Run the code below in your terminal to make your controller.
php artisan make:controller PDFController
We add the securePdf(), which will contain our logic for both the rendering and downloading of the pdf file.
You can find the newly created controller
PDFController.phpin the/app/Http/Controllers/directory.
public function securePdf($id)
{
$pdffile= storage_path('app/pdfs/') . $id . '.pdf';
if (file_exists($pdffile)) { // Checking if file exist
$headers = [
'Content-Type' => 'application/pdf'
];
return response()->download($pdffile, 'Test File', $headers, 'inline');
} else {
abort(404, 'File not found!');//terminate
}
}
In the code above, since I use the id as an argument to the route, I will send the $id to the path of the file.

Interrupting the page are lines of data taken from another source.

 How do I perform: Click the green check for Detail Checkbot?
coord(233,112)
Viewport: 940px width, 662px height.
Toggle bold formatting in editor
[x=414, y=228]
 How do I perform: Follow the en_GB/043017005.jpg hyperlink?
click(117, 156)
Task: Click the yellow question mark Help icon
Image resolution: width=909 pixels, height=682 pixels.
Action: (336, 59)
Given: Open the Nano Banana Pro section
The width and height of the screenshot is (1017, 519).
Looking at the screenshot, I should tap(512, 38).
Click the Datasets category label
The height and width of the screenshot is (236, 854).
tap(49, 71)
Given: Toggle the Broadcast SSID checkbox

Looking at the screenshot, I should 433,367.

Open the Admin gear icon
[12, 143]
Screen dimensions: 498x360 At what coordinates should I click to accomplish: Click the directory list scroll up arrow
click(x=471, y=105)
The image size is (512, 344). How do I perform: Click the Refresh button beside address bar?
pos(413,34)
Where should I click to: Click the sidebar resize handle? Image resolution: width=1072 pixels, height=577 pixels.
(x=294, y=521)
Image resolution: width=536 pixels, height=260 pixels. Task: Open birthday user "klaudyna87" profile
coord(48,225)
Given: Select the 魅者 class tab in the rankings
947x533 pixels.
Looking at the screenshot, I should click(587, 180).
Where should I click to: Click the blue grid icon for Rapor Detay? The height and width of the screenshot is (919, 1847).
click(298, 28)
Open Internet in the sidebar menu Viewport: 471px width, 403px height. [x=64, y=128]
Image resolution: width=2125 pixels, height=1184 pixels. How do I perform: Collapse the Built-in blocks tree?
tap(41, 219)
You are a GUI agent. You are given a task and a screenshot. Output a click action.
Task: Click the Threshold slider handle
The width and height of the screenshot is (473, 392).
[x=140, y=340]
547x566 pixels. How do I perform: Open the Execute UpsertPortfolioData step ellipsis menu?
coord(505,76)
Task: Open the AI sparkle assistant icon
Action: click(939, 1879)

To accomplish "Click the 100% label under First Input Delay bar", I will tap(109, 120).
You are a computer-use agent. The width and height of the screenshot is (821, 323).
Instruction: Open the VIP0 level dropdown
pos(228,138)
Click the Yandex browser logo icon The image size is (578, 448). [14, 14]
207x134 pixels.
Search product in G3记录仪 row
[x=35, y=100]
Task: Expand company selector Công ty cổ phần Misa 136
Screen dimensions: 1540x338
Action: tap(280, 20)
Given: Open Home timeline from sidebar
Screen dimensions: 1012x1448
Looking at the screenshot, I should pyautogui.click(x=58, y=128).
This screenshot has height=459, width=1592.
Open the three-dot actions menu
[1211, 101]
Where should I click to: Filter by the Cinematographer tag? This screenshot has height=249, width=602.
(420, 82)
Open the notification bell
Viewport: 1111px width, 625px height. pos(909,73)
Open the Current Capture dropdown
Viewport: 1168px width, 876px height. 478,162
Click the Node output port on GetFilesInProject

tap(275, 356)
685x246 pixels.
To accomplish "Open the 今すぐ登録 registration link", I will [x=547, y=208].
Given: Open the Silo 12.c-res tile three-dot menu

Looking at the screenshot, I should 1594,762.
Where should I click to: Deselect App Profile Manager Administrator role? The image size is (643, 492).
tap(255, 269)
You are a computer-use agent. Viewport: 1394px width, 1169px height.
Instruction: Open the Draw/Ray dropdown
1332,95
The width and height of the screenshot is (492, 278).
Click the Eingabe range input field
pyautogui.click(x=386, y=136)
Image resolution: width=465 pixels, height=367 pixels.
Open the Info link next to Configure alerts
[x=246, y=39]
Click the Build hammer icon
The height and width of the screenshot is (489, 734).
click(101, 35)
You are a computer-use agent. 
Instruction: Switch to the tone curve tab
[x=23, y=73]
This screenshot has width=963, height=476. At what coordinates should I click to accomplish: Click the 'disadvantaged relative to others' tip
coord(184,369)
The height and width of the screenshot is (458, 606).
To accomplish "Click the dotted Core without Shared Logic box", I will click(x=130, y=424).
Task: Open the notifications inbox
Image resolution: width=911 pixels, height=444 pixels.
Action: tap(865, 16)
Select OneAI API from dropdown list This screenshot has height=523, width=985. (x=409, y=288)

But, in your case, you can fetch the file path directly from your database or whichever way you want it.
Step 2: Protect the controller
We are going to use the auth middleware to protect the controller so that only authenticated users will have access.
<?php
namespace App\Http\Controllers;
class PDFController extends Controller
{
public function __construct()
{
$this->middleware('auth');// Auth middleware used to protect the middleware.
}
public function securePdf($id)
{
$pdffile = storage_path('app/pdfs/') . $id . '.pdf';//using `$id` to fetch our file as explained
if (file_exists($pdffile)) {
//Ensuring that the file exist
$headers = [
'Content-Type' => 'application/pdf'
];
return response()->download($pdffile, 'Test File', $headers, 'inline');// Send the pdf file for the user to download
} else {
abort(404, 'File not found!');
}
}
}
Step 3: Set up the route
Go to /routes/web.php directory and add the following line of code to it.
Route::get('/preview-pdf/{id}', 'PDFController@securePdf'); // the `{id}` will contain the pdf id used to fetch the file from the directory.
How to test the code
Visit /preview-pdf/{id}. Instead of the {id}, you will manually enter an id(number) of the name if you visit as an authenticated user. You will then see that your file is ready for download.